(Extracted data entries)
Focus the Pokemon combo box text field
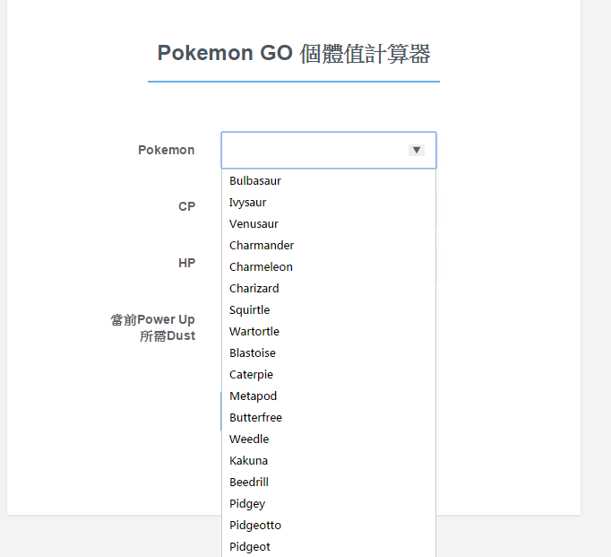This screenshot has height=557, width=611. tap(314, 151)
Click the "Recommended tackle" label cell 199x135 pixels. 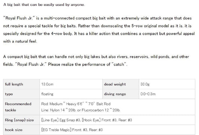(x=21, y=107)
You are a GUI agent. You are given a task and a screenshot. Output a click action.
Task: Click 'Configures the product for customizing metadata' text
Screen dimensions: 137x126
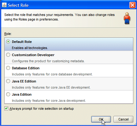click(x=48, y=61)
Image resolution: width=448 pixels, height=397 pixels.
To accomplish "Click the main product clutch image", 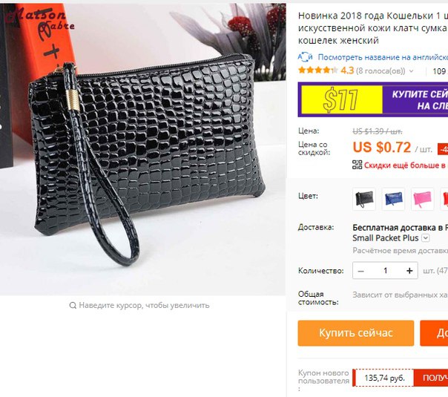I will 143,149.
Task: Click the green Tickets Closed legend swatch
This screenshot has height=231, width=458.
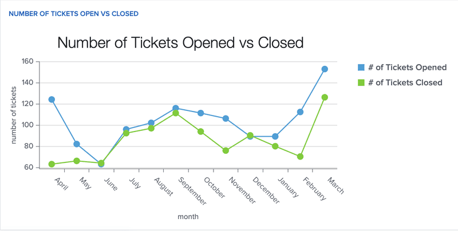Action: 361,82
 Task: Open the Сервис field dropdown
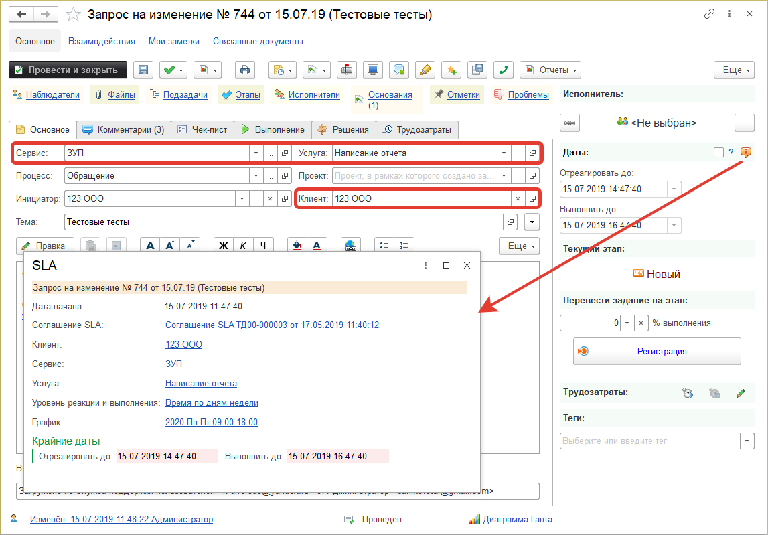[256, 153]
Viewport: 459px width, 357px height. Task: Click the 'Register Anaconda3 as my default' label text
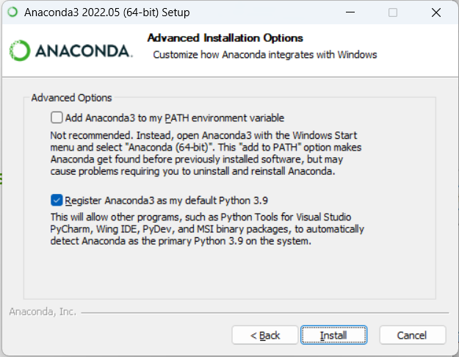[170, 200]
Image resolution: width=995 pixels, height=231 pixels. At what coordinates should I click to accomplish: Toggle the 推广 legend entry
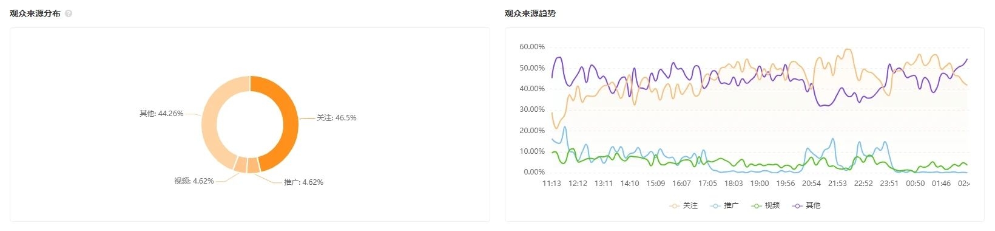[724, 206]
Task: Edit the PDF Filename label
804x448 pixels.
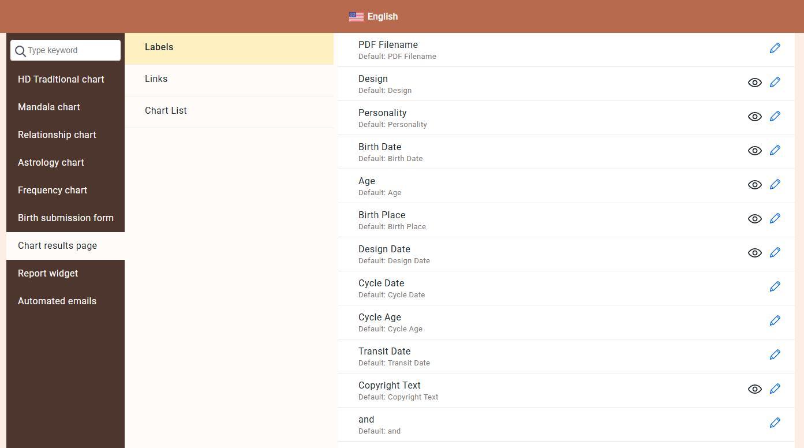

WHAT THE EXERCISE ASKS: Reproduce, word for word, the lines of the records from the one containing "Task: Open the Сервис field dropdown" through the end of the records. Leave the pictures out of your answer.

THE OUTPUT:
 Task: Open the Сервис field dropdown
[256, 153]
Viewport: 459px width, 357px height. Task: Click the 'Register Anaconda3 as my default' label text
[170, 200]
Image resolution: width=995 pixels, height=231 pixels. At what coordinates should I click to accomplish: Toggle the 推广 legend entry
[724, 206]
Task: Edit the PDF Filename label
804x448 pixels.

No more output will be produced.